What you need to do:
For every line in the data below that contains "agent", copy the line.

Material provided:

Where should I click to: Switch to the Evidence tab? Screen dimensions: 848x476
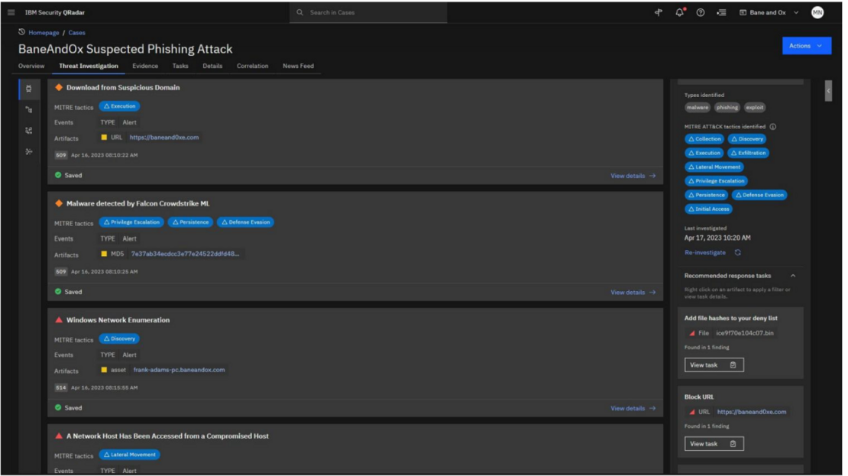tap(145, 66)
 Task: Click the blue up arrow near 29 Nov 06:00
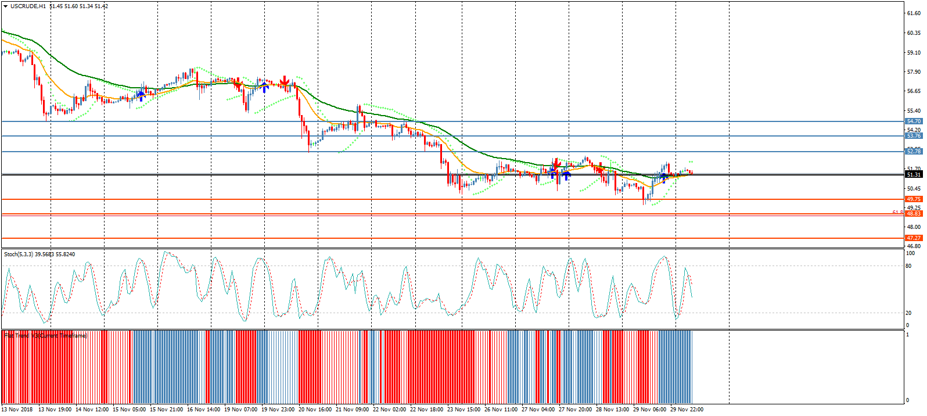click(664, 176)
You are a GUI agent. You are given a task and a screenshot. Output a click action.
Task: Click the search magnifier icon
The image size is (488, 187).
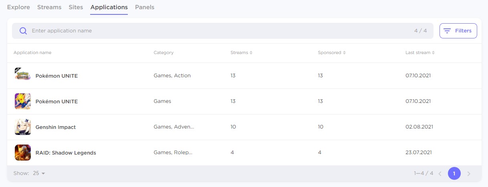pyautogui.click(x=23, y=31)
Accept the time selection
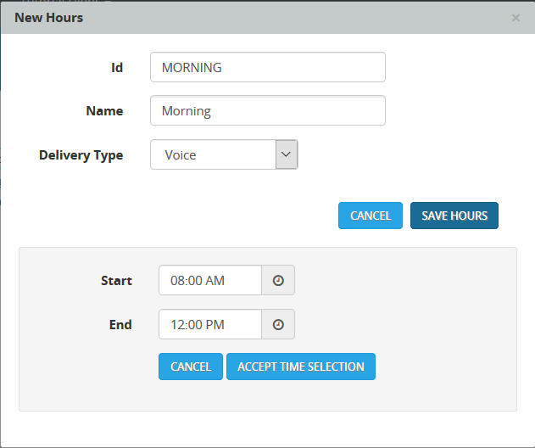Viewport: 535px width, 448px height. [x=300, y=367]
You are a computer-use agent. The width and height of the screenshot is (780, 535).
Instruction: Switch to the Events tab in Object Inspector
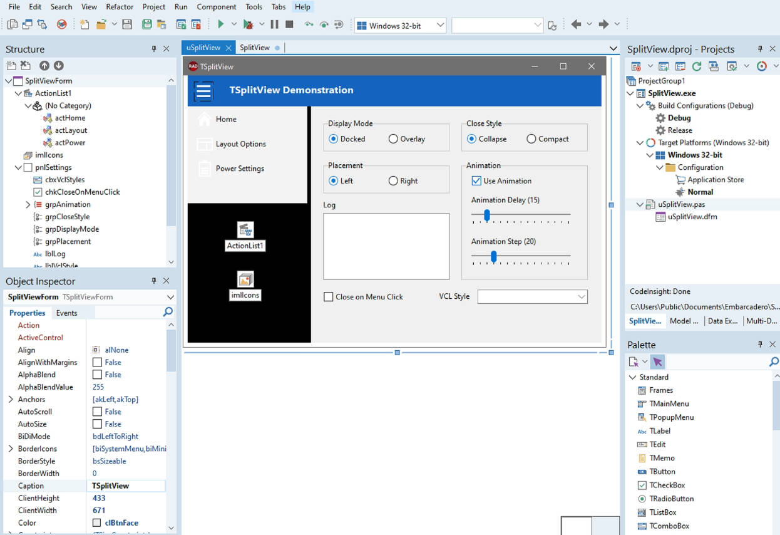(66, 313)
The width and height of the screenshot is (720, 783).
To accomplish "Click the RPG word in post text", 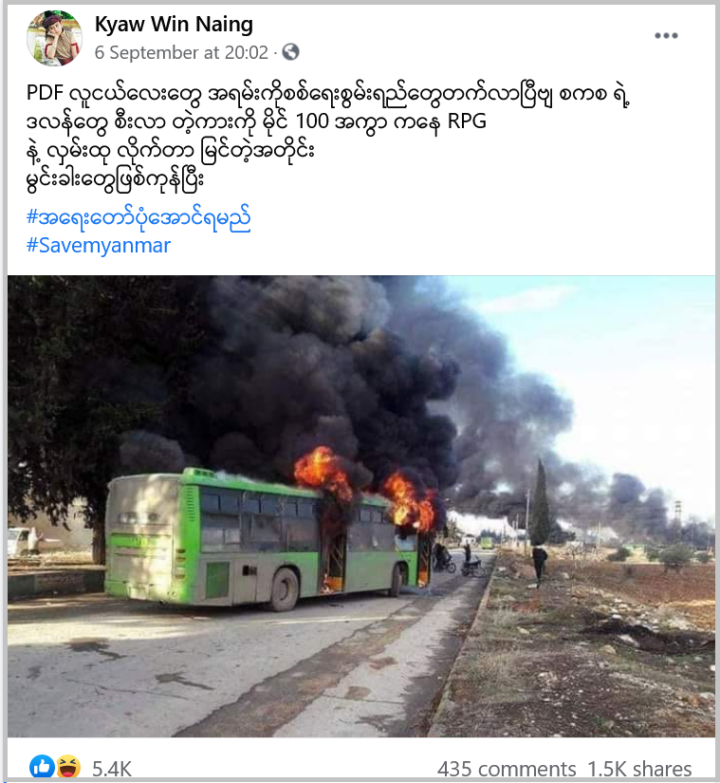I will point(467,121).
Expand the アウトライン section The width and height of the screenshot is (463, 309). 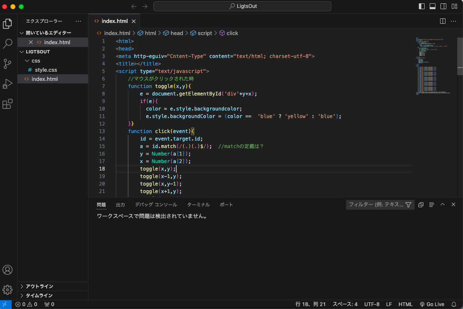click(x=39, y=286)
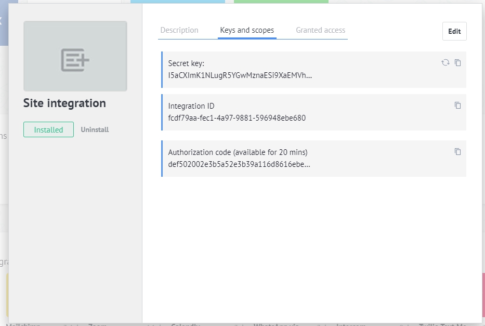Uninstall the Site integration

(95, 130)
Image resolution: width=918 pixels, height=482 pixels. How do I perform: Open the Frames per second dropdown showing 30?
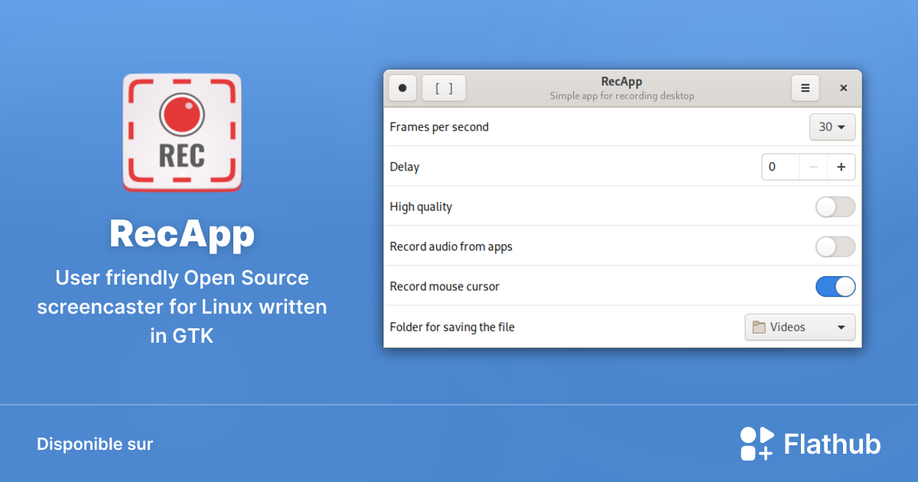tap(832, 127)
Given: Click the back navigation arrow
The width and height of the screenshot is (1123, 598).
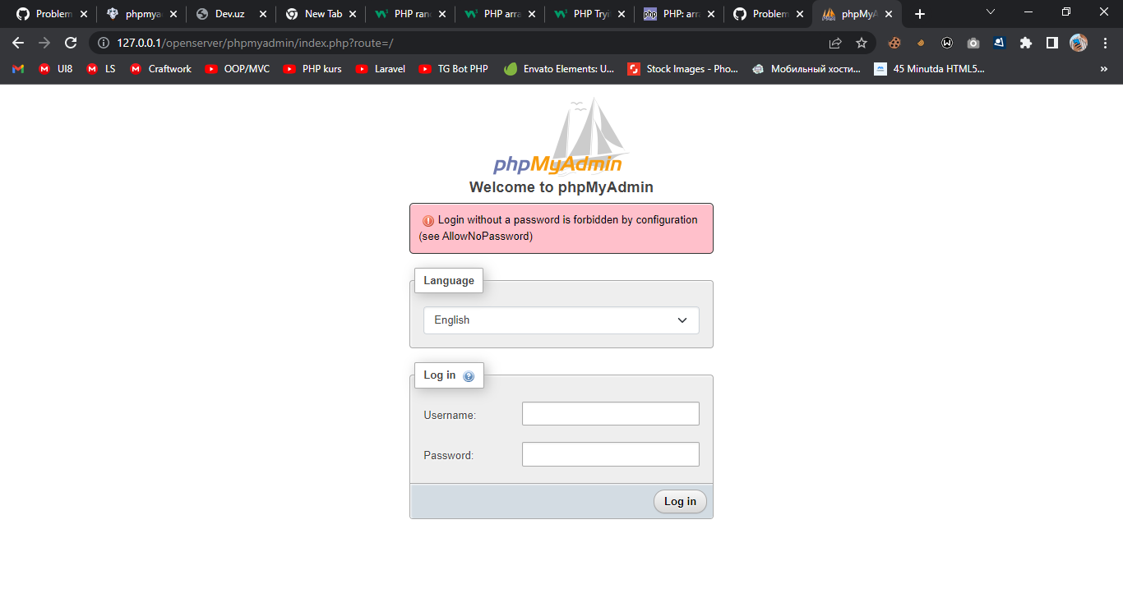Looking at the screenshot, I should pos(17,43).
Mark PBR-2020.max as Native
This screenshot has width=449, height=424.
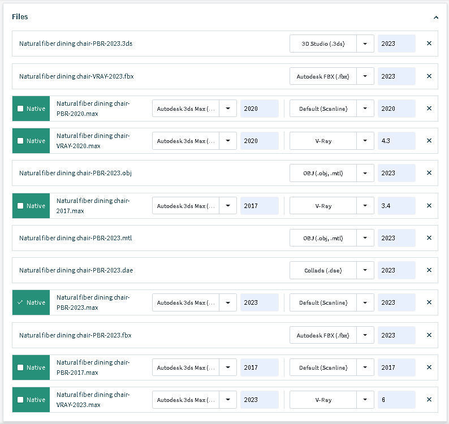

Exercise response:
You are a GUI agent. You are given a task and a screenshot. Output a click action.
You are a computer-use agent. The width and height of the screenshot is (780, 535).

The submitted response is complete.